If you’re looking for a drinking game (while alternately looking to cut back on your drinking), take a swig every time someone speaking from the podium at the Republican National Convention says the word “poverty.”
The Republican national platform includes the word “poverty” just 15 times and “poor” four times, though two of those times the word appears in the phrase “poorly managed,” as in the “poorly-managed” Federal Housing Administration. By comparison, “war” is in there 58 times, “freedom” 45, and “America” 286.
As for solutions for poverty, the Party of Lincoln’s platform offers “the advance of political freedom and entrepreneurial capitalism.”

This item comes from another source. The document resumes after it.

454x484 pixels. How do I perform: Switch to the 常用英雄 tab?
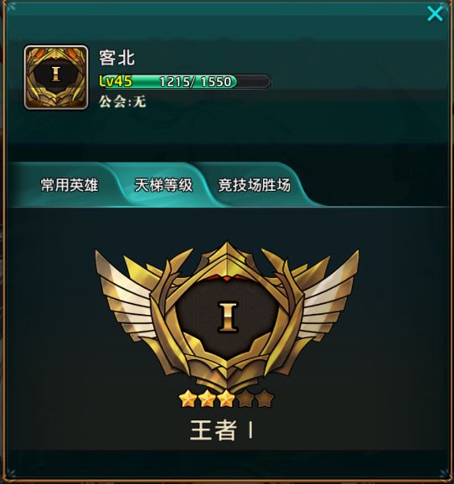point(70,185)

{mosads}Convention speakers have dedicated more of their air time to categorizing Hillary Clinton’s shortcomings than offering much in the way of solutions to poverty. In June, Speaker Paul Ryan rolled out “A Better Way,” which turned out to be not better, but instead, a great deal of rehashing based on the questionable premise that government programs had done little or nothing toward alleviating poverty.
And somewhere in Bath, England, the desiccated corpse of the Rev. Thomas Robert Malthus is smiling, if not outright laughing.

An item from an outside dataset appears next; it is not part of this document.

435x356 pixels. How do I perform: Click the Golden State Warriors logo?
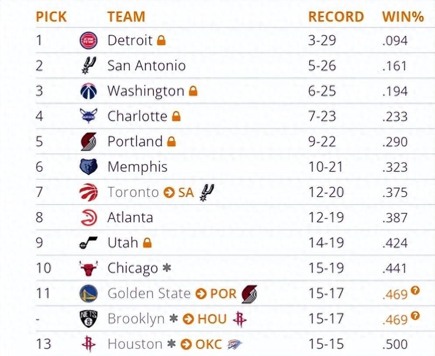click(x=89, y=293)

Though he may have been occasionally misunderstood, much of what we’re hearing (and not hearing) about poverty from the Republicans seems rooted in the writings of Malthus, a long-dead English cleric and economist. Though his name doesn’t come up much in conversation these days, his writings affected the way we viewed – and sometimes still view – people who are poor.
Malthus was a minister and economics professor who was inordinately interested in the effect of overpopulation of England’s larger cities, most notably London. His “Essay on the Principle of Population” published anonymously with a much longer title in 1798, was a barn-burner. It was not by any means his only work, but it is probably the best remembered. Malthus, who took his role as social scientist seriously, was responding to a series of laws meant to address poverty that was becoming increasingly noticeable in the country. Malthus came to the belief that the country’s policies encouraged too much copulating, and not enough hard work on the part of the poor. In today’s vernacular, too many entitlement programs rob a body of the desire to work.
Sound familiar?
Charles Darwin was a fan of Malthus. Overpopulation, wrote Malthus, could potentially deplete the earth’s resources, and Darwin agreed. Disasters such as floods and famine were, Malthus wrote, “positive checks” on humanity’s inability to discipline itself – particularly the poor. If that sounds harsh – “positive checks” — his critics thought so, too, and they jumped on him for it.
To give him credit, Malthus’ subsequent scholarship showed that the man did not shy away from rigorously examining his own premises. Darwin revamped the concept a little, and labeled the process by which people survive “natural selection.”
Time and the river eventually proved Malthus incorrect in his fear of running out of food. He didn’t factor in a food revolution that would increase productivity beyond any one’s dreams.
Back when the field of Republican presidential candidates was large, most of them sidestepped questions about whether they embraced the theory of evolution.
Wonder how they’d have answered a question about Malthus, one of Darwin’s influences? Are the poor responsible for their lot? Are the rest of us? And if not, is poverty and hunger, as Malthus wrote, God’s way of culling the herd?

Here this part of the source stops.